## PROMPT:
Restate the listing below with no word altered.

>>

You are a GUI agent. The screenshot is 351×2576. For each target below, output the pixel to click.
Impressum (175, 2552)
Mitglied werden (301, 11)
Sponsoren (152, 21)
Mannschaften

<<

## WRITTEN ANSWER:
You are a GUI agent. The screenshot is 351×2576. For each target below, output the pixel to click.
Impressum (175, 2552)
Mitglied werden (301, 11)
Sponsoren (152, 21)
Mannschaften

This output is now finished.